Apesar dos danos que serão levados ao local pela empresa, a prefeitura do município fez a doação da área onde será instalado o estaleiro, que tem 825 mil m² e foi estimada em R$ 25 milhões. A doação aponta para a criação de uma lei municipal, que entrou em vigor simultaneamente aos interesses da construção do estaleiro, em 2009. Como tentativa de legitimar a doação de área pública ao empreendimento, o ex-governador Paulo Hartung (PMDB) já havia decretado o estaleiro como de utilidade pública.

Desde 2010, a região recebe trabalhadores de diversas partes do País, atraídos pelas falsas promessas de emprego oferecidas pela Jurong e pela Petrobras na região. Os que não foram contratados pela Petrobras ficaram, como uma população flutuante, aguardando os serviços da Jurong. Enquanto isso, após a fase de obras, esses trabalhadores não são absorvidos, o que gera um grande problema social.

No mesmo ano, o Conrema III aprovou a supressão de vegetação de restinga para a construção do estaleiro. Anteriormente, a Jurong já havia sido multada por desmatar mais do que o autorizado na região e por manejar animais da fauna local sem autorização do Instituto Brasileiro de Meio Ambiente e Recursos Naturais Renováveis (Ibama).

Em 2012, um documento da ONG Amigos de Barra do Riacho foi protocolado na empresa e no Iema solicitando a suspensão total do processo, que não prioriza as comunidades diretamente afetadas e vizinhas ao empreendimento. Nesse documento, era relatado que a empresa dava “preferência para apadrinhados políticos que nem de perto sofrerão os impactos diretos”.

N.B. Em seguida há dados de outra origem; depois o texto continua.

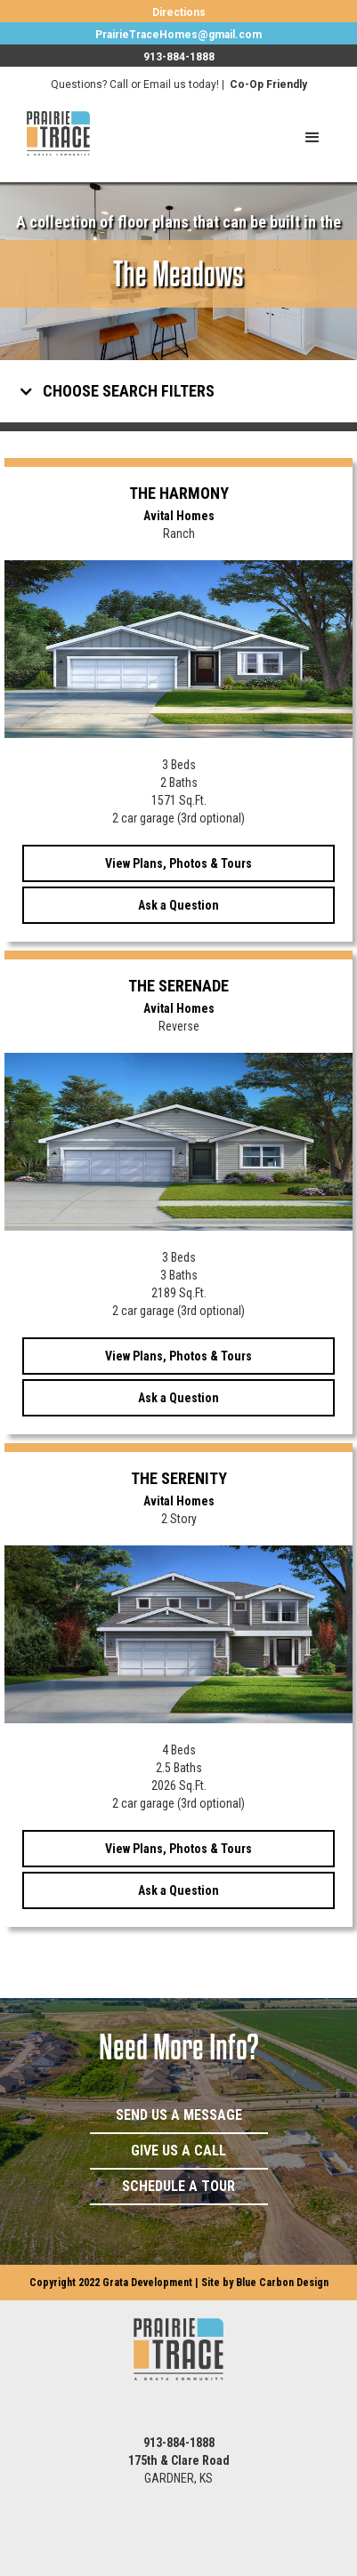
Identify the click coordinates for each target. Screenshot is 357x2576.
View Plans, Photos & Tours (178, 863)
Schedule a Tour (178, 2186)
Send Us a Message (179, 2115)
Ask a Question (178, 905)
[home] (45, 133)
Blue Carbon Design (282, 2282)
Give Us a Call (178, 2150)
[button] (312, 138)
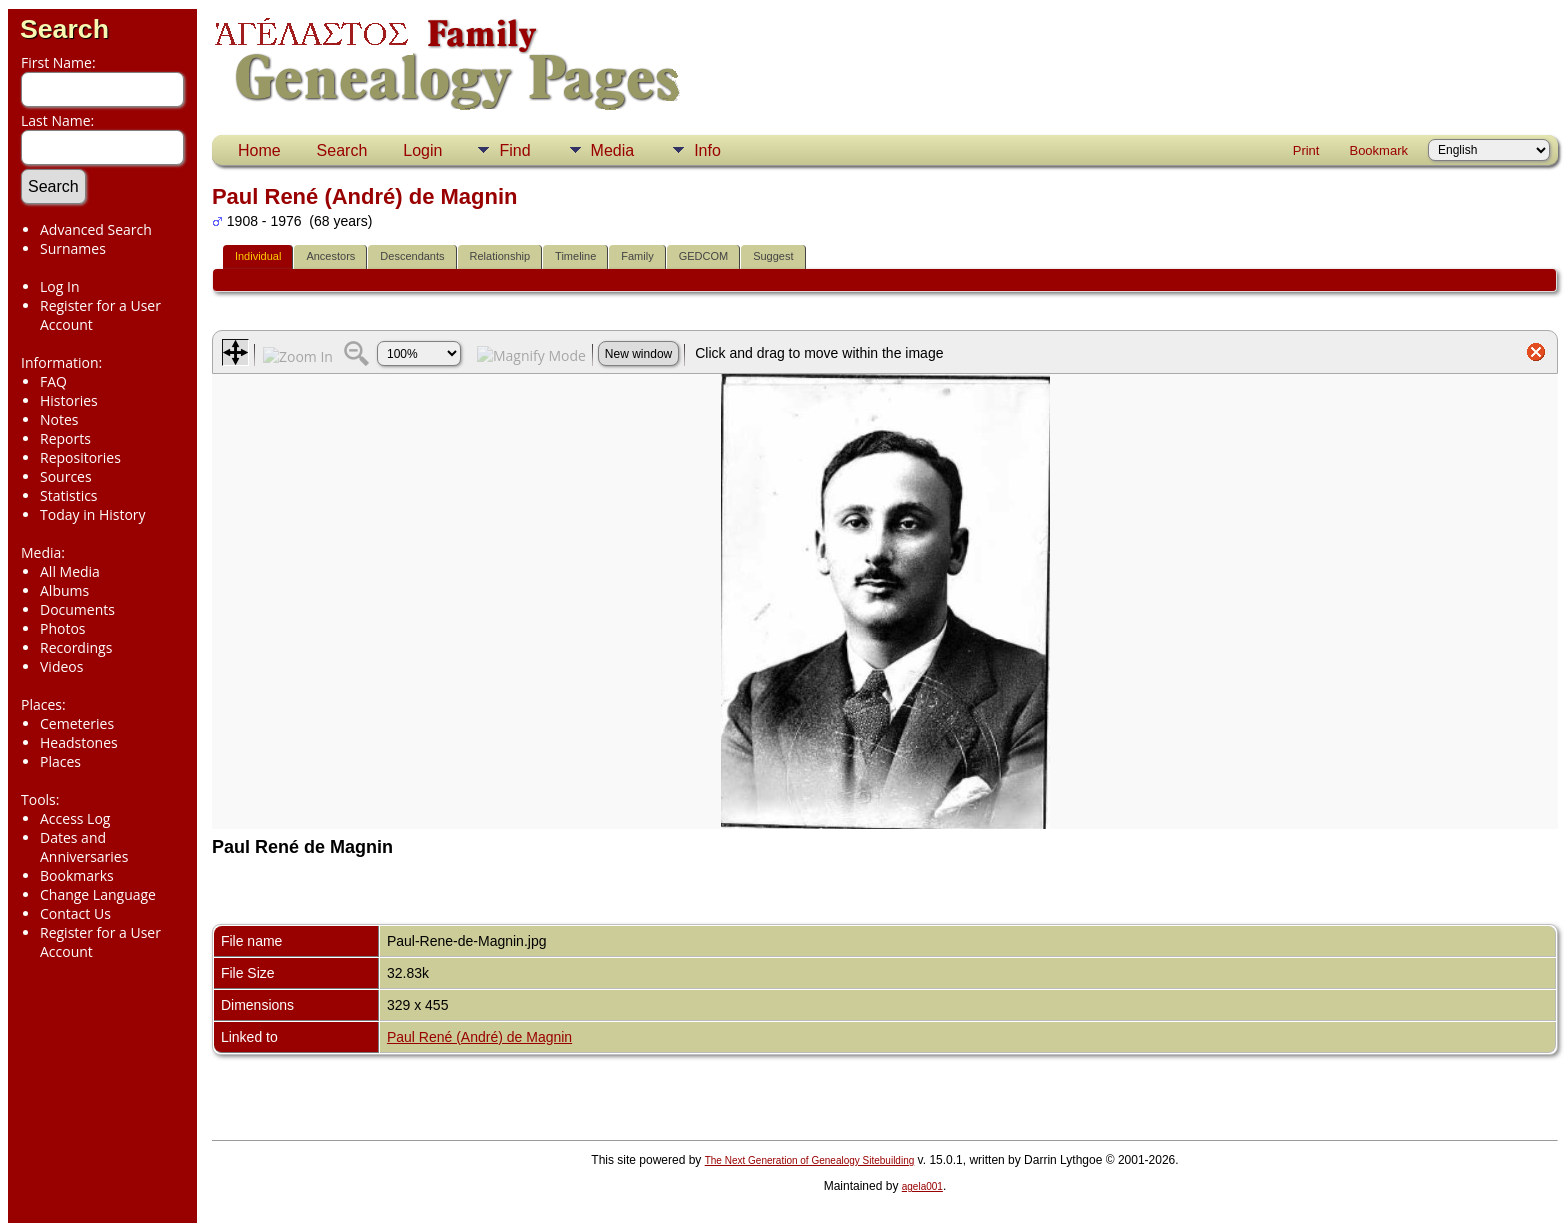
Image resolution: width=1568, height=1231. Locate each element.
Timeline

Em novembro, o EJA requereu ao Iema as licenças de Instalação (LI) e de Operação (LO) para dragagem de aprofundamento de calado na área onde será instalado o estaleiro. As autorizações foram requeridas ao mesmo tempo, sendo que a LI define condicionantes a serem cumpridas para que a LO seja obtida. Já nessa segunda-feira (2), foi publicado no Diário Oficial que o EJA requereu, novamente do Iema, a Licença de Operação (LO) para sua oficina de cascos provisória.